Before the rest of the requirements could be met, I had to think about how tutorials should be shown to players. The current framework simply showed a box with text at a hard-coded point at begin play. Taking some inspiration from God of War, Yash created some textures to make the UI look much cleaner and more visually appealing. 


These textures would serve to turn the simple box of text into something that would catch the players eye and provide some subtle contextual hints as well. The biggest difficulty was getting things to scale correctly. This was a requirement for dynamic text sizes. Eventually I settled on a layout hierarchy that looks something like this: 

And the final product looks like this:

The text is a Rich Text block, so it will support different styles and images if we want to add visual cues for future tutorials as well.
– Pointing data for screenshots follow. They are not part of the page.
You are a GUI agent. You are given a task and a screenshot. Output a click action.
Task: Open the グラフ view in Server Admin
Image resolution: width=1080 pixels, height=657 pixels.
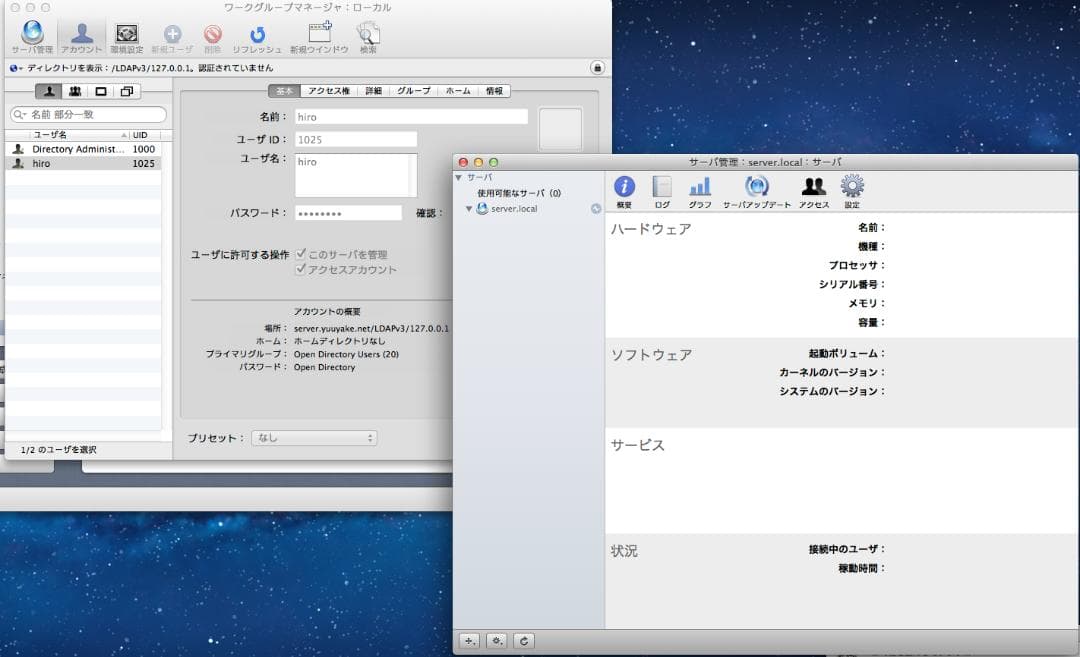coord(700,189)
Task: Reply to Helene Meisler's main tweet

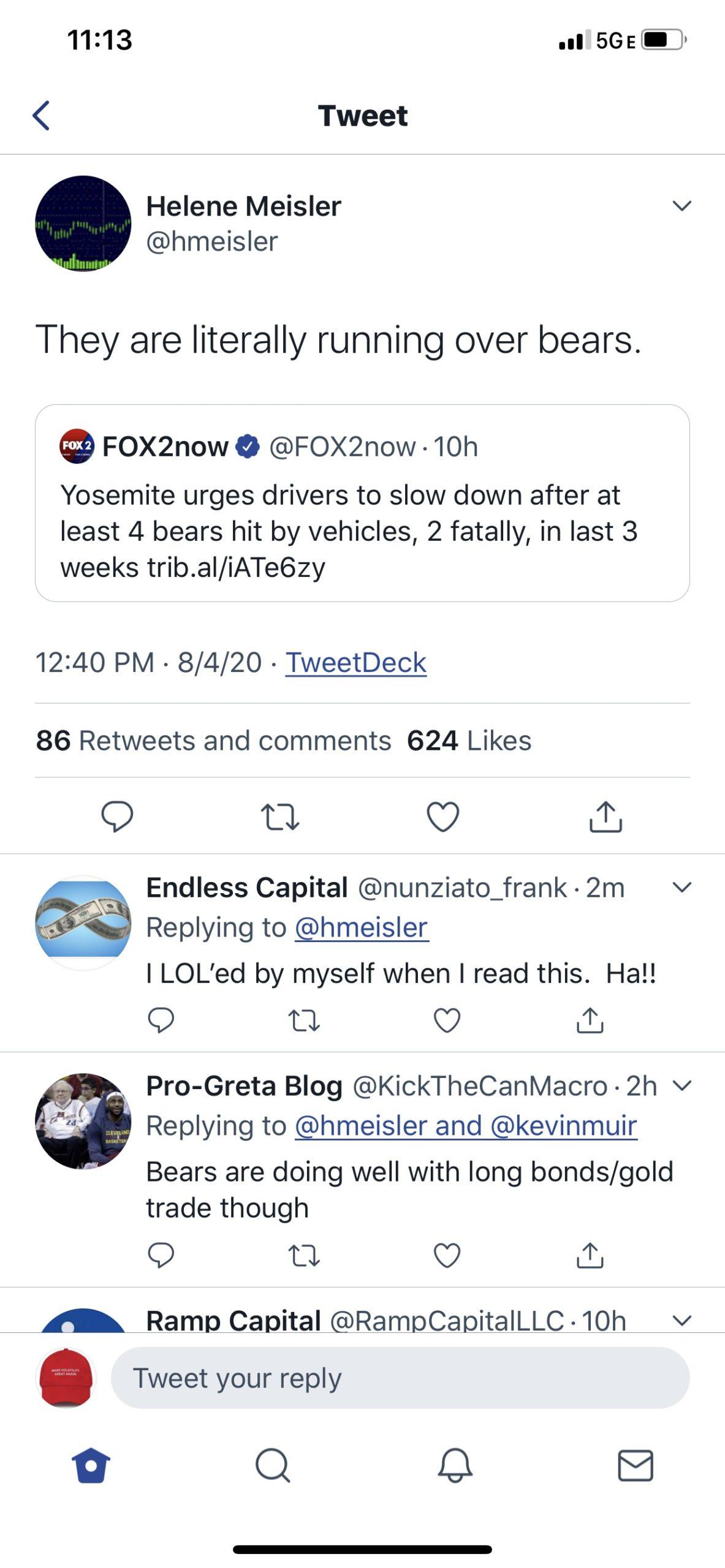Action: 117,816
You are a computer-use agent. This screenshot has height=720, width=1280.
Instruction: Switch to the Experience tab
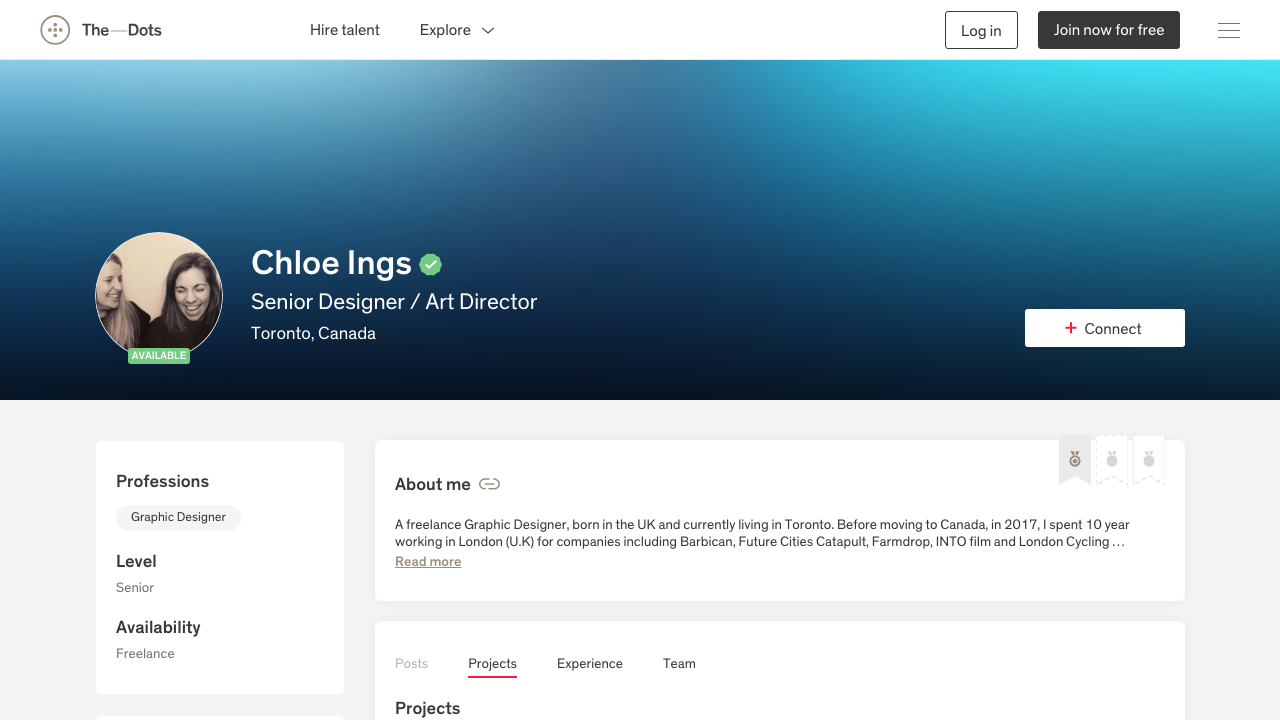pos(589,663)
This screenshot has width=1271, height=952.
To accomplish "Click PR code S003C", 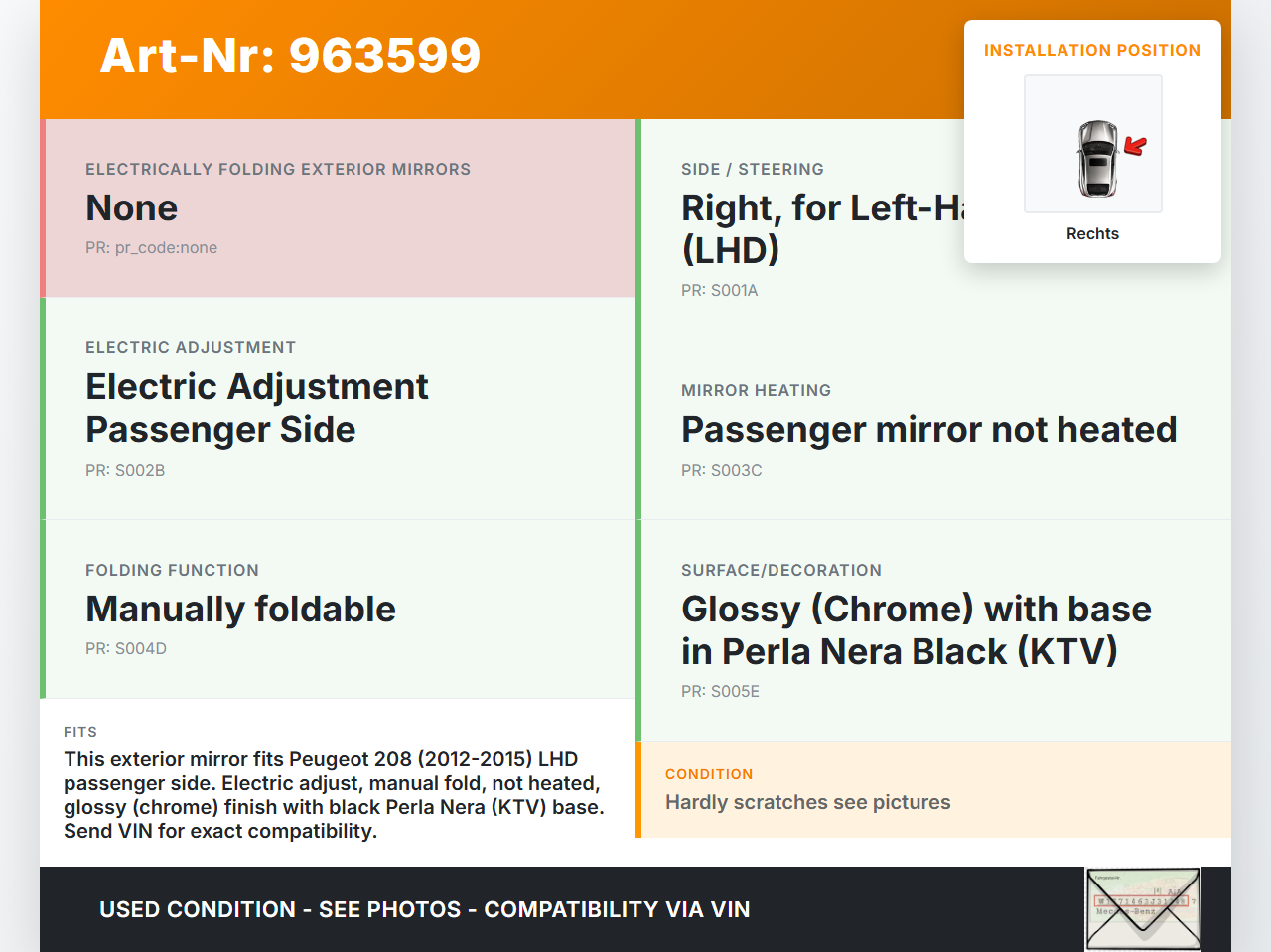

In addition, the icon in the upper left-hand corner can be changed to denote the type of tutorial it is regarding. For example, tutorials regarding using towers will have the tower icon (as shown above) while tutorials regarding upgrades will have a different icon.
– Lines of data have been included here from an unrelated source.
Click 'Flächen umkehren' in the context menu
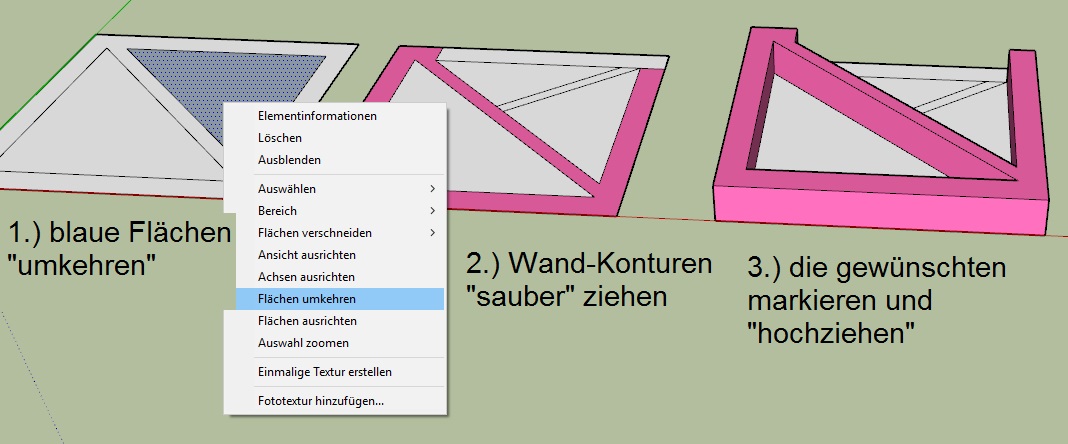pyautogui.click(x=306, y=299)
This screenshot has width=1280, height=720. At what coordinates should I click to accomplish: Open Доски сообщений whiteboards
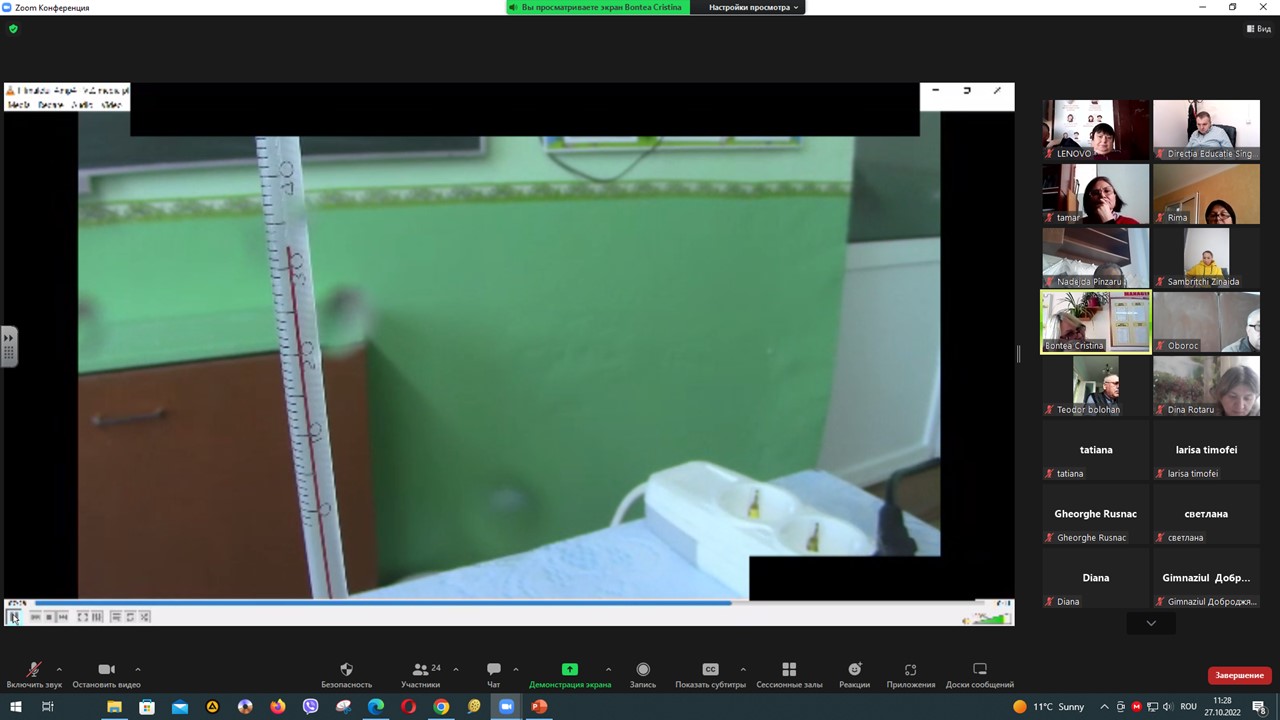click(979, 670)
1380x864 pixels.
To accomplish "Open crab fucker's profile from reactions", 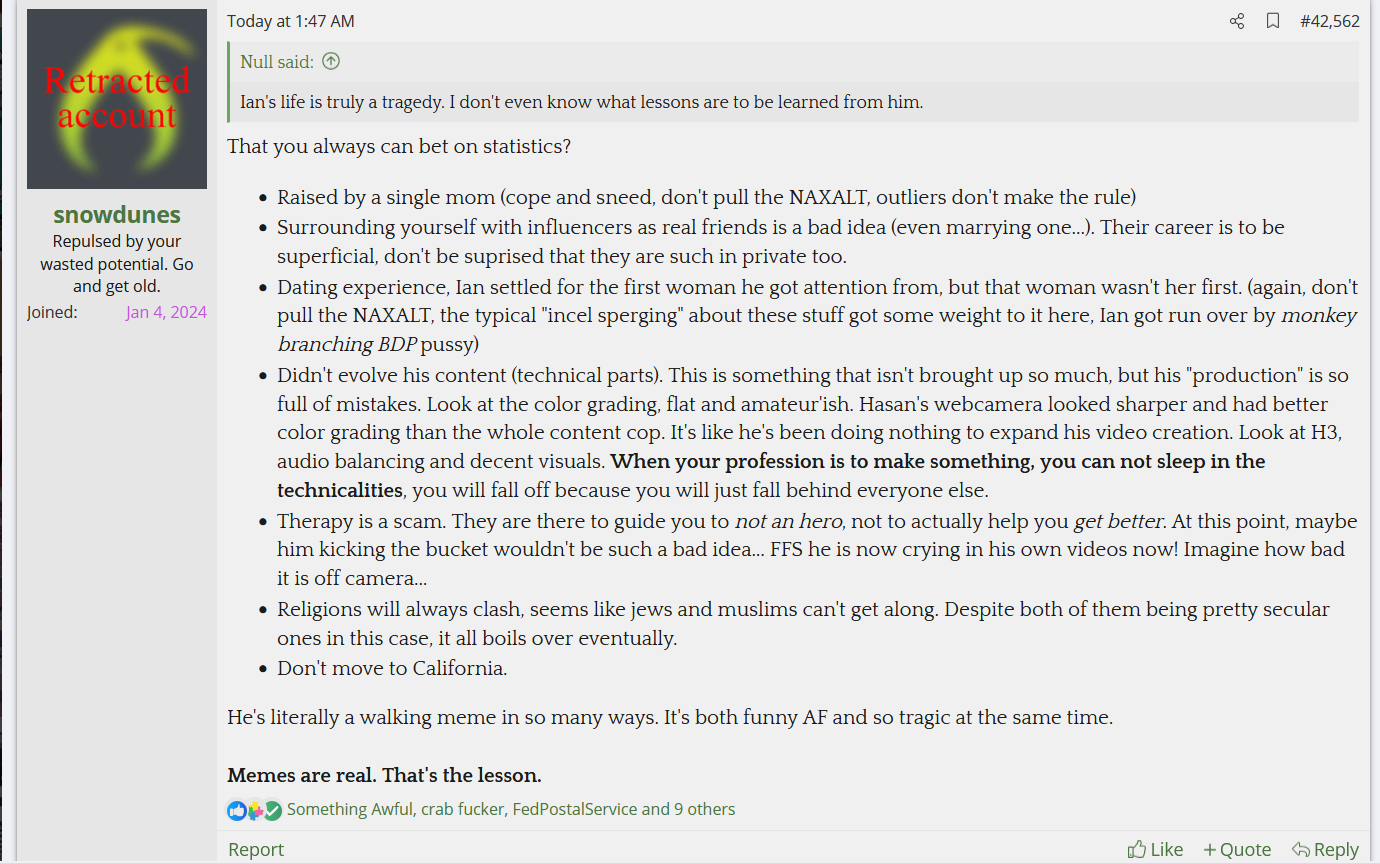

After the tutorial UI was looking cleaner, I set out to ensure the tutorials would not be too "in your face" by implementing logic that saves shown tutorials and doesn't show them again. This persists throughout a given save file. In addition, tutorials will hide themselves early if the player performs the action. For example, when a tutorial pops up prompting the player to open the build menu, it will hide itself early if they actually open up the build menu. This proved to be a subtle but important addition in accomplishing requirement #6.